An Interview with Orlando Whitfield, author of ALL THAT GLITTERS


CHEERIO: Would it be fair to say that All That Glitters is as much a story about intense friendship and subsequent disillusionment as it is about the art world?

OW: Yes, absolutely. I think the phrase ‘art world’ is as full of inviting promise as any nascent friendship, and it’s a proposition — a whole, all-encompassing world! — that is just as beguiling. As both Inigo and I discovered, however, a market that masquerades as a community isn’t one that can be entirely relied on, just as I found that to be true of our friendship.  

CHEERIO: You say that your interest in art came to you by default, can you pinpoint the moment your world became art-shaped?

OW: I think my world became entirely art-focussed when I started my gallery in early 2015. Before that, I had only worked in the secondary market, far removed from time spent with artists and their practices. When I had the chance to work with artists like Christopher Page and Rebecca Ackroyd, I realised what a privileged moment I was enjoying: the chance to play cultural midwife to young and talented artists is something I will always treasure from my time as a gallerist.

CHEERIO: ALL THAT GLITTERS has all the elements of an eighteenth-century novel: a picaresque adventure, chance against fate against probability, rampant opportunism, enormous highs and lows, and moral downfall. Was it fun or painful for you to write, or a bit of both?  

OW: Writing was really what I’d always wanted to do, but as a wise colleague of mine once told me, ‘In order to write, you must have the ability, but you must also have lived.’ The period of my life that is contained in the pages of ALL THAT GLITTERS was a time that felt as if it contained almost too much living. Having the opportunity to reflect on that was both cathartic and painful. The writing of a memoir is a necessarily lonely experience because you must relive your life without the people who made it either enjoyable or difficult.

CHEERIO: Is there anything you miss about the art world?

OW: There’s a lot I miss about the art world, but I don’t think much of it’s there anymore, it’s changed so much in the seven years I’ve been out of it. I met and worked with some truly wonderful and bizarre people whose niche knowledge and enthusiasms were contagious, but most of all, I miss the chance to speak daily to artists.
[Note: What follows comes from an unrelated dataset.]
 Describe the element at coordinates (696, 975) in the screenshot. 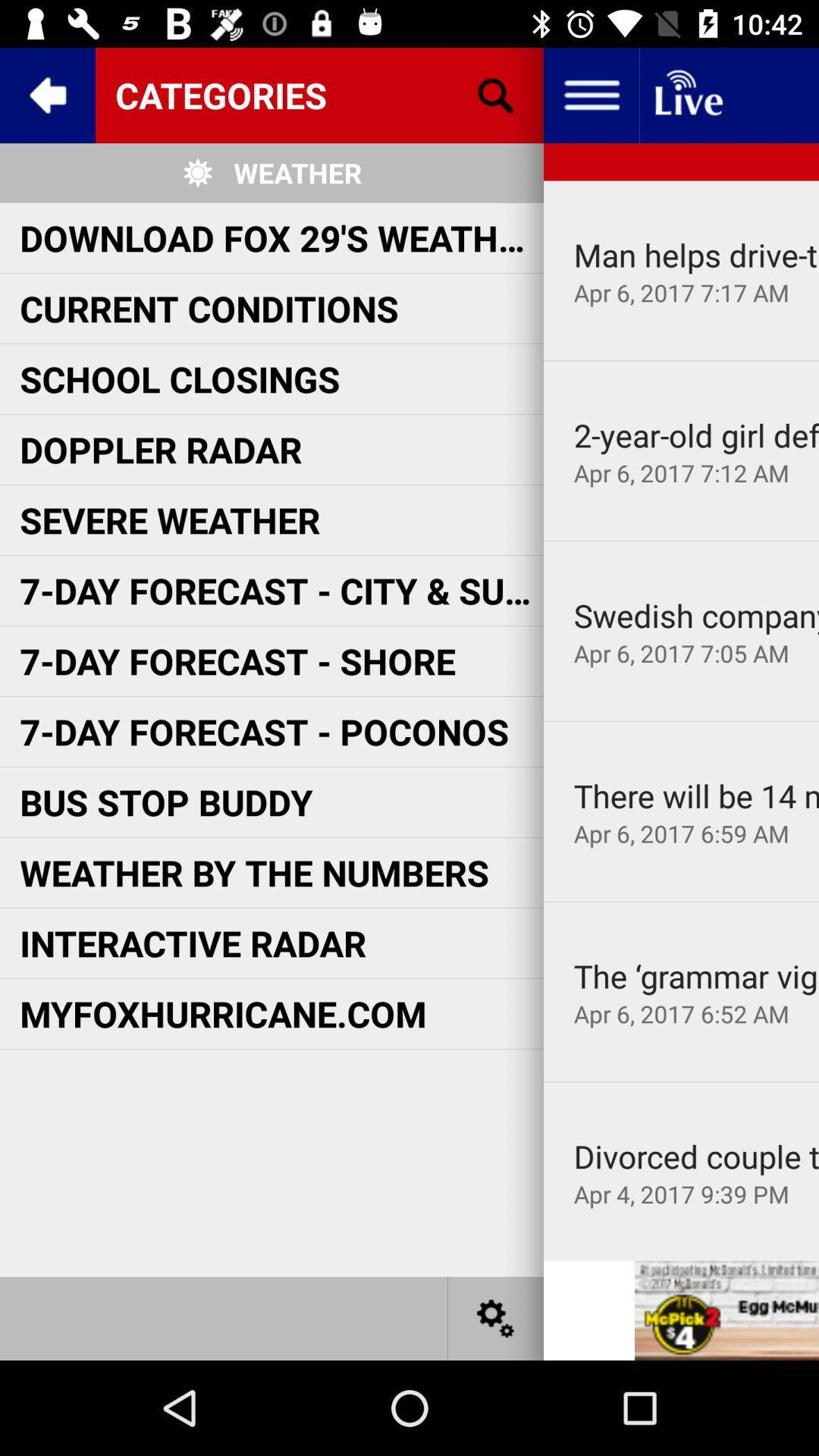

I see `item next to the myfoxhurricane.com item` at that location.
CHEERIO: Which picture from any private or public collection in the world would you like to wake up to in the morning, and which picture would you contemplate before you go to bed?  

OW: What a fantastic (and almost impossible) question! I was in Munich recently for a very rainy few days and spent a joyous morning in the Alte Pinakothek. There I saw for the first time a painting called The Breakfast  (c. 1752) by Jean-Étienne Liotard. At first glance, it’s a painting of a young maid bringing a small breakfast tray to her mistress. But the tension that exists like static between them — an accumulation of impatiences — brings the painting to vibrant, electric life. The way the painting is composed, with two-thirds of the maid out of view, as if she had been snapped in two, is so modern it might be a film still from a Bergman film. It was a revelation.  

Before bed, I’d like something perhaps less visually exciting. I have always loved Robert Rauschenberg’s ERASED DE KOONING DRAWING, a pencil drawing that Rauschenberg was given by De Kooning at the height of the latter's fame and powers. Over a months-long period, Rauschenberg slowly and painstakingly used several different erasers to remove almost all traces of the original drawing. The result is not aesthetically striking — it most resembles a medieval palimpsest — but Rauschenberg’s artistic chutzpah in doing this (an announcement of sorts, I suppose) as well as the beautiful idea of creating something by careful destruction would keep me entertained long after I’d drifted off to sleep.